3.3 COX-2促进肿瘤的浸润和转移 研究表明, 在肿瘤组织中COX-2表达增高, 同时有基质金属蛋白酶-2和基质金属蛋白酶-9的表达升高, E-钙粘连素的表达降低, 共同促进了肿瘤细胞的浸润和转移。鼻咽癌是具有极高浸润和转移能力的肿瘤, 本实验结果显示, COX-2在鼻咽癌组织中均高表达, 表明COX-2促进了鼻咽癌细胞的浸润和转移。

综上所述, 鼻咽癌中COX-2表达升高, 说明了鼻咽癌细胞的增生、浸润及转移与COX-2的高表达有密切关系。因此,COX-2成为了研究和治疗肿瘤的重要靶分子之一, 在抗肿瘤的研究治疗中有重要的意义。

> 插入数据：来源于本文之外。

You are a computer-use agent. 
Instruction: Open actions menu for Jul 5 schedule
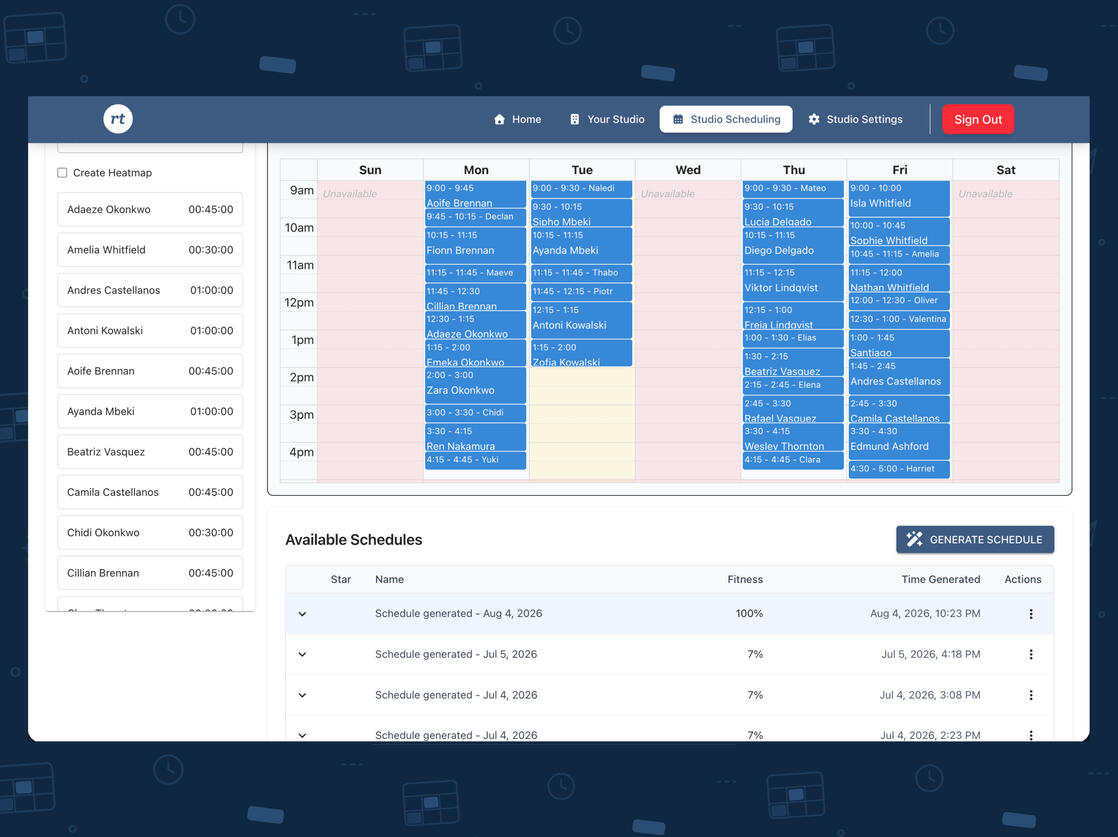pyautogui.click(x=1030, y=654)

［1］Fukazawa EM, Baiocchi G, Soares FA, et al.Cox-2, EGFR, and ERBB-2 Expression in Cervical Intraepithelial Neoplasia and Cervical Cancer Using an Automated Imaging System.Int J Gynecol Pathol, 2014, 33(3):225-234.

［2］Nagoya H, Futagami S, Shimpuku M, et al.Apurinic/apyrimidinic endonuclease-1 is associated with angiogenesis and VEGF production via upregulation of COX-2 expression in esophageal cancer tissues.Am J Physiol Gastrointest Liver Physiol, 2014,306(3):183-190.

［3］Zhao H, Luo F, Li H, et al.Antinociceptive Effect of Tetrandrine on LPS-Induced Hyperalgesia via the Inhibition of IKKβ Phosphorylation and the COX-2/PGE2 Pathway in Mice.PLoS One,2014, 9(4):e94586.